After all the hoopla, COP26 is over almost before it began. World leaders who did attend are jetting out of Glasgow, leaving the UN climate talkfest to peter out over the next two weeks into a green-tech trade fair cum environmental jamboree.
Tough negotiations are still ahead on finance and global energy before moving on to nature, youth, gender, transport and cities, with Sunday off for respite.
The format of the Glasgow talks means serious progress past this point is unlikely. This is because rather than have world leaders attend for the last few days of COP, as has been the case in the past, the Glasgow talks have put the heavy lifting upfront. As a result, negotiations will be missing the pressure-cooker environment used in other COPs to build agreement.
Any hopes the Glasgow summit would result in a new level of co-operation between developed and developing nations have been dashed. After failing to demonstrate unity at the G20 meeting in Rome at the weekend, leaders did little to raise the bar in Glasgow.
UN Secretary-General Antonio Guterres said any suggestion the world was on track to turn things around was “an illusion”. Boris Johnson said failure to “get real about climate change” would result in uncontainable “anger and impatience of the world”. Joe Biden turned up to talks empty-handed, with his big-spending climate plans stalled in congress. He warned of “the existential threat to human existence as we know it”.

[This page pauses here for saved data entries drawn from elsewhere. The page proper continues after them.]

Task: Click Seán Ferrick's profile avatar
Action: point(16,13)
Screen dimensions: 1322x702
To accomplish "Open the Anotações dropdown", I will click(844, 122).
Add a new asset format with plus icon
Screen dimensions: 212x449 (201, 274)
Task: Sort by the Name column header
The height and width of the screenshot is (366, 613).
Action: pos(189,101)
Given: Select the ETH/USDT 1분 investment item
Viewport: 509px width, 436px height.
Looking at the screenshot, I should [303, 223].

One hundred countries, including Australia, pledged to halt deforestation by 2030. But plans by the US, UK and EU to force a 2050 deadline for net zero, to end coal production this decade and to get broad acceptance for a specific agreement to cut back methane emissions by a set amount have been dashed.
A further reality check is that greenhouse gas emissions continue to rise and are now back at their pre-pandemic high.

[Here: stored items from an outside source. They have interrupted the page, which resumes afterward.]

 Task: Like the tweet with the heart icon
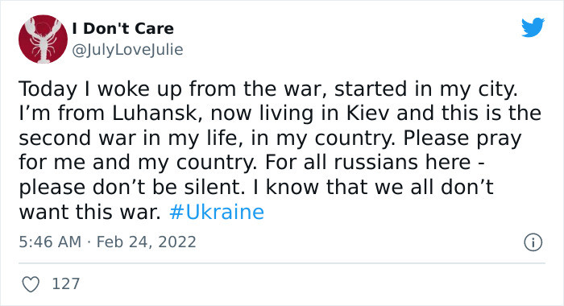click(31, 284)
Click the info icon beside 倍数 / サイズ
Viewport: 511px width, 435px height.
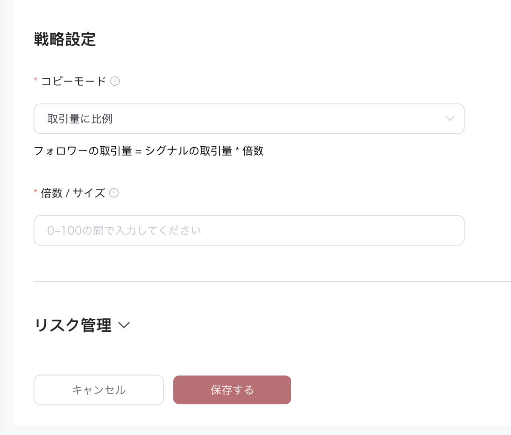(114, 194)
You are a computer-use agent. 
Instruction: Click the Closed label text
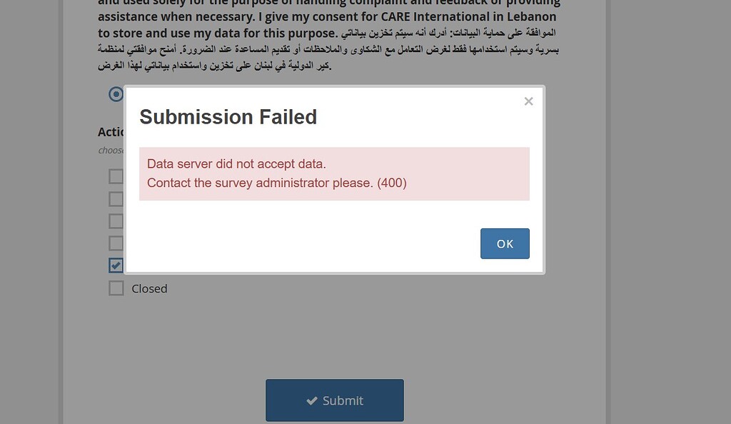(x=149, y=288)
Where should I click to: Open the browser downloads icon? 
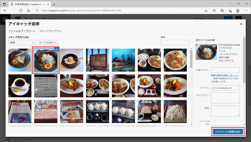(230, 10)
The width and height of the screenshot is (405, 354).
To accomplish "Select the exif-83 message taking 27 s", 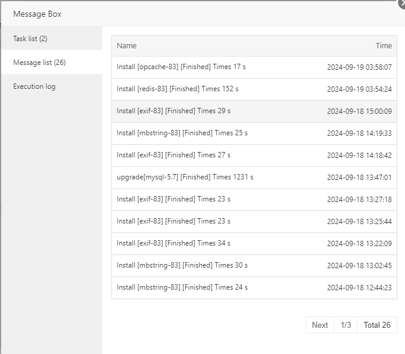I will click(173, 156).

The G20’s watering down of net-zero ambition from 2050 to “around mid-century” allowed India to declare a target of 2070. This is 10 years behind China, whose President, Xi Jinping, did not attend the Glasgow meeting but sent a written statement confirming promises already made.
Scott Morrison was due to leave Glasgow in the early hours of Wednesday (Australian time). By securing a net-zero target by 2050 for Australia, the Prime Minister was able to avoid overt hostility at the Glasgow talks. Energy Minister Angus Taylor will use the rest of the conference to build support for his technology first roadmap. Releasing part two of the roadmap on Tuesday, Mr Taylor put time frames on when new technologies, such as hydrogen and green steel, would become cost competitive with existing fossil-fuel methods. Big gains on reducing costs are expected from 2030 onwards. Many of the billionaires, royalty and heads of state who jetted into Glasgow in a fleet of 400 private planes were lured by the potential of financial opportunity.
Glasgow has shown that the big emissions developing nations, including India, China, Brazil and South Africa, are neither willing nor able to prioritise climate action ahead of building prosperity. Business, not government, is going to have to show the way.